Tradisi Malam 1 Suro
Melansir buku 'Adiluhung' terbitan Danista Perdana, perayaan malam 1 Suro pada masyarakat Jawa di Surakarta (Solo) dilakukan dengan membawa kebo bule (kerbau putih) dalam arakan kirab. Kehadiran kerbau itu menjadi salah satu daya tarik bagi masyarakat.
Kemudian, bila di Yogyakarta, malam 1 Suro dirayakan dengan membawa benda-benda pusaka, seperti keris dalam arak-arakan kirab. Tradisi ini menitikberatkan pada ketenteraman batin dan keselamatan sehingga diselingi doa dalam ritualnya.
Larangan Malam 1 Suro
Di Indonesia khususnya dalam masyarakat Jawa, Sura atau Suro identik dengan suasana keramat, sakral dan mistis. Mereka juga dilarang keluar rumah pada malam 1 Suro karena dikhawatirkan roh-roh atau makhluk ghaib berkeliaran bebas.
Sehingga, dikhawatirkan akan memengaruhi orang yang keluar rumah pada malam1 Suro sehingga akan berdampak buruk pada perilakukan.
Muhammad Sholikhin dalam bukunya Misteri Bulan Suro: Perspektif Islam-Jawa (2010) dilansir dari pcnucilacap, Bulan Muharram adalah nama bulan pertama pada sistem penanggalan hijriah yang oleh Sultan dinamakan sebagai Bulan Suro.
Kata Suro merupakan sebutan bagi bulan Muharram dalam masyarakat Jawa, yang sebenarnya berasal dari kata “asyura” dalam bahasa Arab yang berati “sepuluh”, yang dirujukkan kepada tanggal 10 bulan Muharram.
Asyura dalam lidah masyarakat Jawa menjadi Suro.

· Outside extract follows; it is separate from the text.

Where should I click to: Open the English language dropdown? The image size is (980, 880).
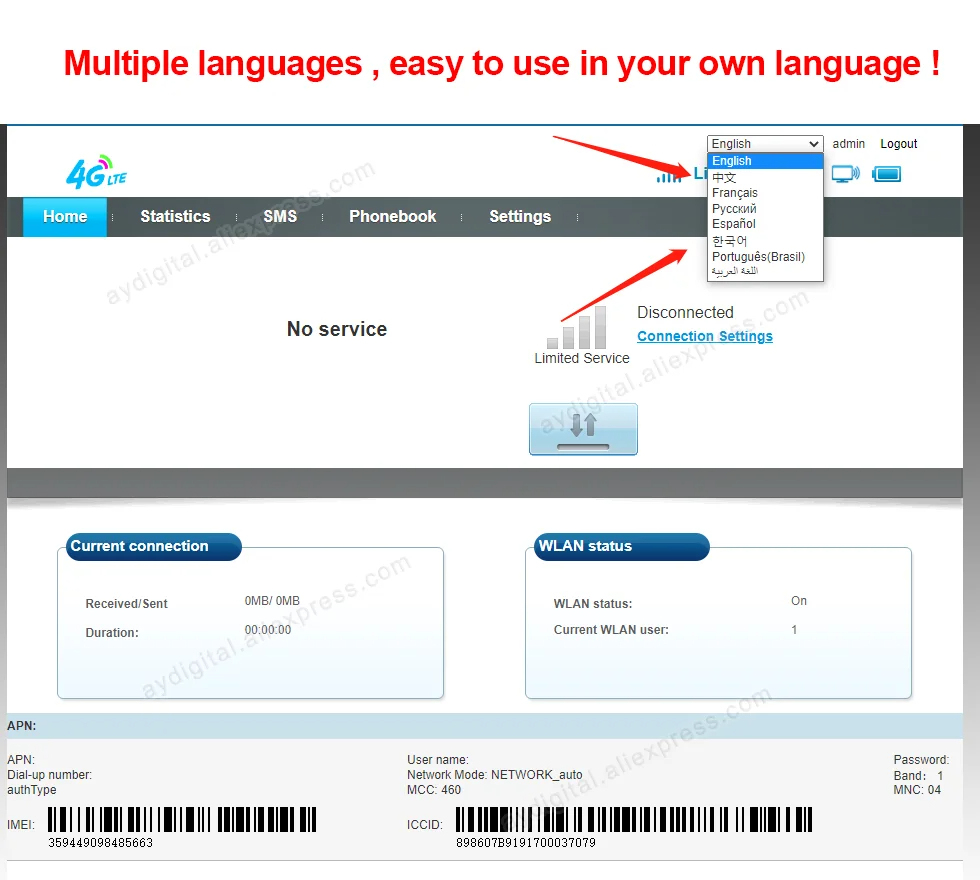pos(765,144)
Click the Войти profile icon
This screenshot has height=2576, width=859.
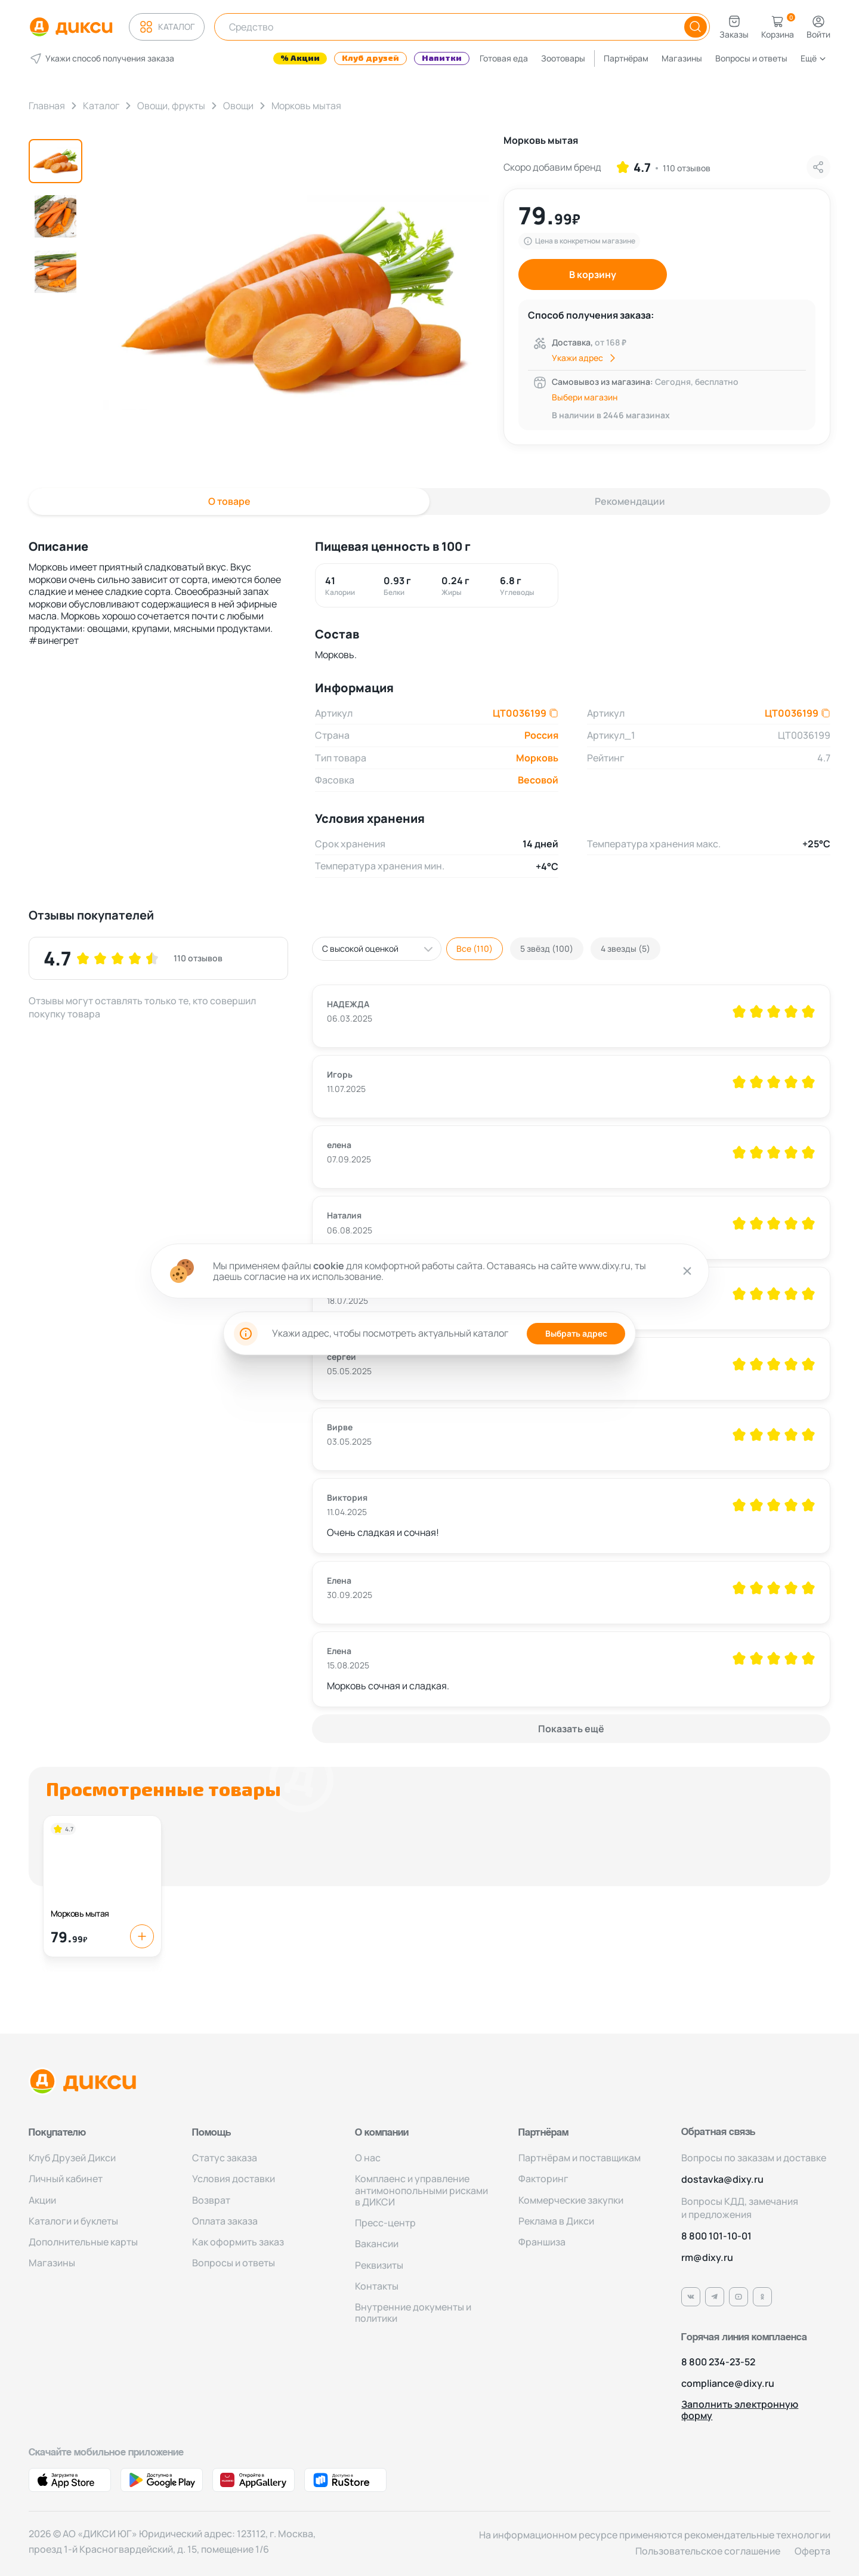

Sehingga, kata Suro sebagai khasanah Islam-Jawa sebagai nama bulan pertama kalender Islam maupun Jawa.
Bulan Suro bagi masyarakat khususnya masyarakat Jawa dianggap sebagai bulan keramat atau sakral. Kekeramatan bulan Suro yang secara turun temurun diakui dan menimbulkan kepercayaan bahwa bentuk-bentuk kegiatan seperti pernikahan, hajatan dan sebagainya tidak berani dilakukan.